Many 3-year-olds found to be overweight, obese



Experts recommend breast-feeding for at least the first six months.
CHICAGO TRIBUNE
CHICAGO -- More than a third of disadvantaged 3-year-olds in Chicago and other major U.S. cities are overweight or obese, according to a new study that supports the notion that the struggle with obesity often begins in early childhood.
Hispanic children were most at risk, with 45 percent either overweight or obese, compared with 32 percent for white and black children.
The study's authors at the University of Wisconsin-Madison also identified several practices that may protect kids from excessive weight gain, including breast-feeding for at least six months and not allowing children to take a bottle to bed.
"What we know really tells us that this age is a critical period," said Dr.

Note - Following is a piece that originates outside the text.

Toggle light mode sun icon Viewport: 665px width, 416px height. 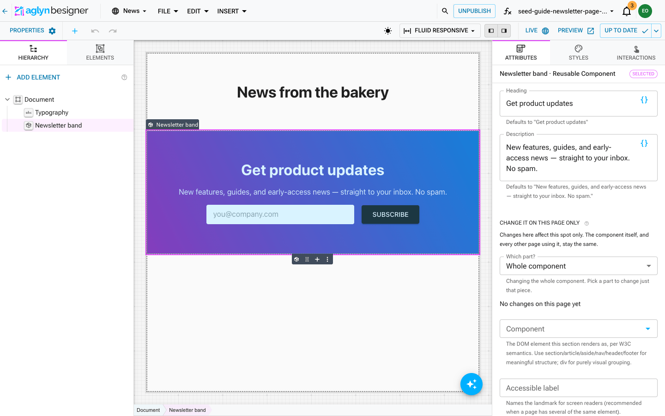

Jonathan Necheles, a pediatrician with the obesity prevention program at Children's Memorial Hospital who was not involved with the study.
"The older these kids get, the harder it gets" to change their eating habits, he said.
Although some nutrition experts hailed the results as a call to action, even using the terminology of obesity to describe the very young is contentious.
The federal Centers for Disease Control and Prevention does not refer to children under age 20 as obese, since rapid growth early in life makes it difficult to compare desirable weights for children and adults. Instead, the CDC uses the terms "overweight" or "at risk of overweight" for children at the upper end of their peer group's body-mass index, or BMI, a number used to gauge the relationship of weight to height.
Another view
In contrast, the American Obesity Association holds that the same terminology should be used for children and adults, in part because heavy children are more likely to become obese adults and face a range of health problems such as diabetes and high blood pressure.
Despite such differences, both organizations agree that more children are becoming overweight, creating a national health threat. The percentage of U.S. children in the 95th percentile for BMI -- the definition of obese -- has more than doubled over the last two decades, to nearly 19 percent in 2004.
The new study, published online Thursday in the American Journal of Public Health, came up with even higher numbers for its target group of low-income children randomly selected from 20 major cities, including Chicago. In all, 35 percent of the 3-year-olds were either overweight or obese -- a striking figure, several experts said.
"These numbers are more dramatic than people might have expected," said Dr. Dennis Bier, director of the U.S. Department of Agriculture's Children's Nutrition Research Center at Baylor College of Medicine. "It quantifies what general belief and other data have suggested -- that obesity starts very early in life."